━━━━━ RECORDS FOR PROCESSING
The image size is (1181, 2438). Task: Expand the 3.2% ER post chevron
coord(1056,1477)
━━━━━━━━━━
━━━━━ RECORDS FOR PROCESSING
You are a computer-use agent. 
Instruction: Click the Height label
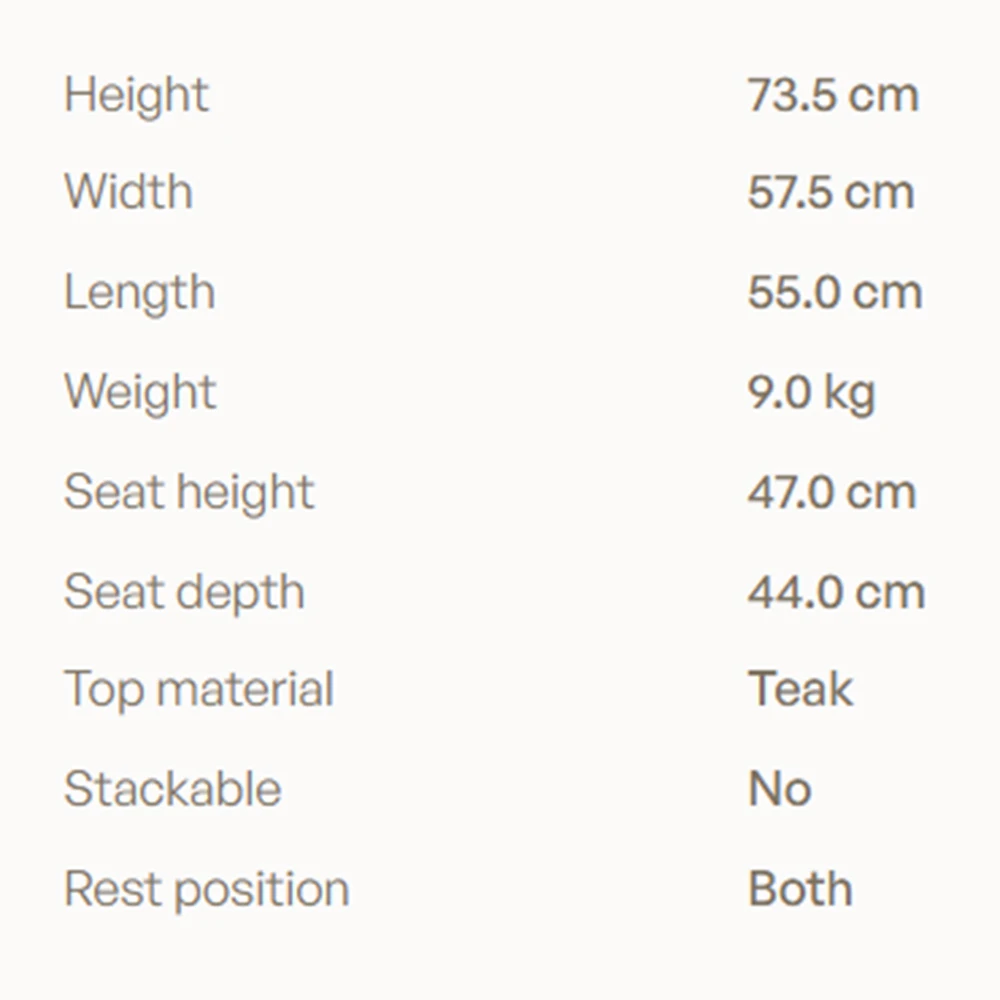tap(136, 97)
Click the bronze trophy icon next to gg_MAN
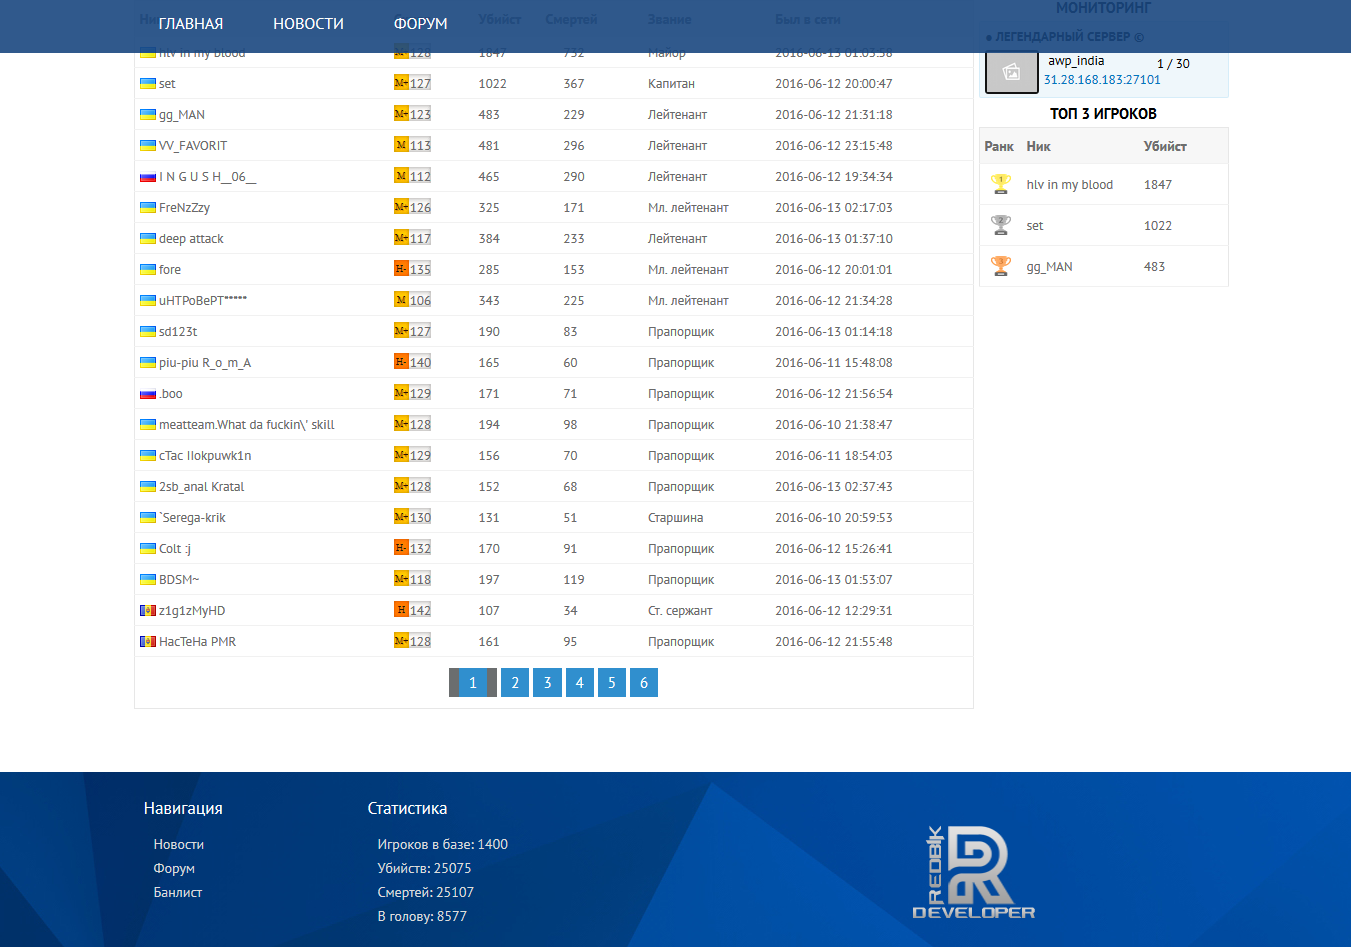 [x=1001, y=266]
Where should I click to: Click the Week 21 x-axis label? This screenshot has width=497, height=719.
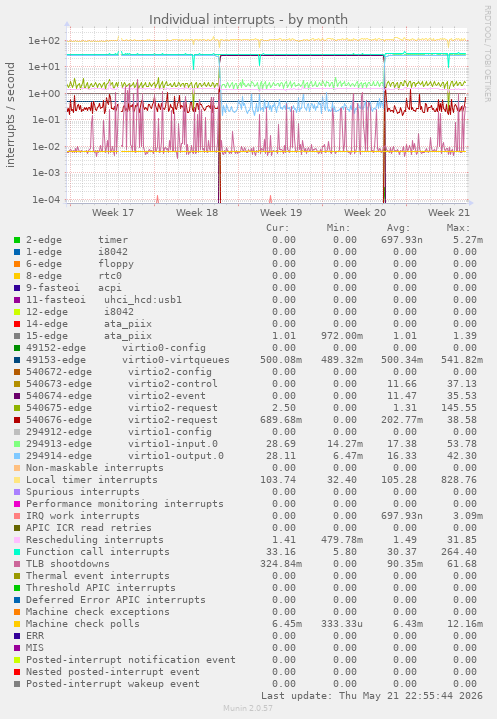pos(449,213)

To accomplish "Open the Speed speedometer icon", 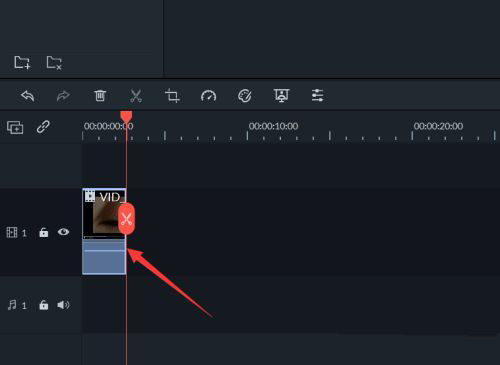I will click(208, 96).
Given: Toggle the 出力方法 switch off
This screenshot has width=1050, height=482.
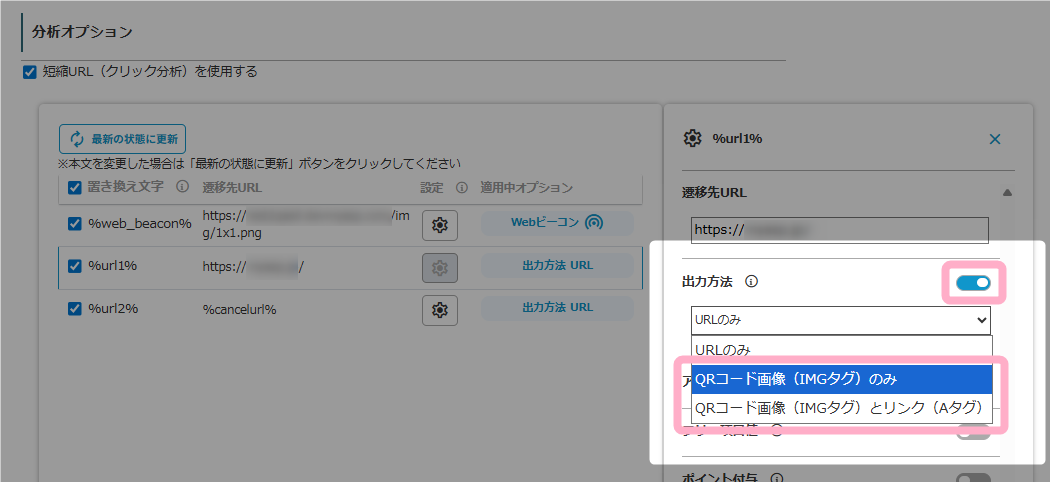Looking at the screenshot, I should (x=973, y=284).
━━━━━━━━━━
:: GIVEN EXERCISE ::
Reproduce the data starting at the line containing "The image size" and ending at the line containing "coord(1056,1477)", offsetting every coordinate in the answers by +132. Keep the request text unchanged.

:: COMPLETED EXERCISE ::
The image size is (1181, 2438). Task: Expand the 3.2% ER post chevron
coord(1188,1609)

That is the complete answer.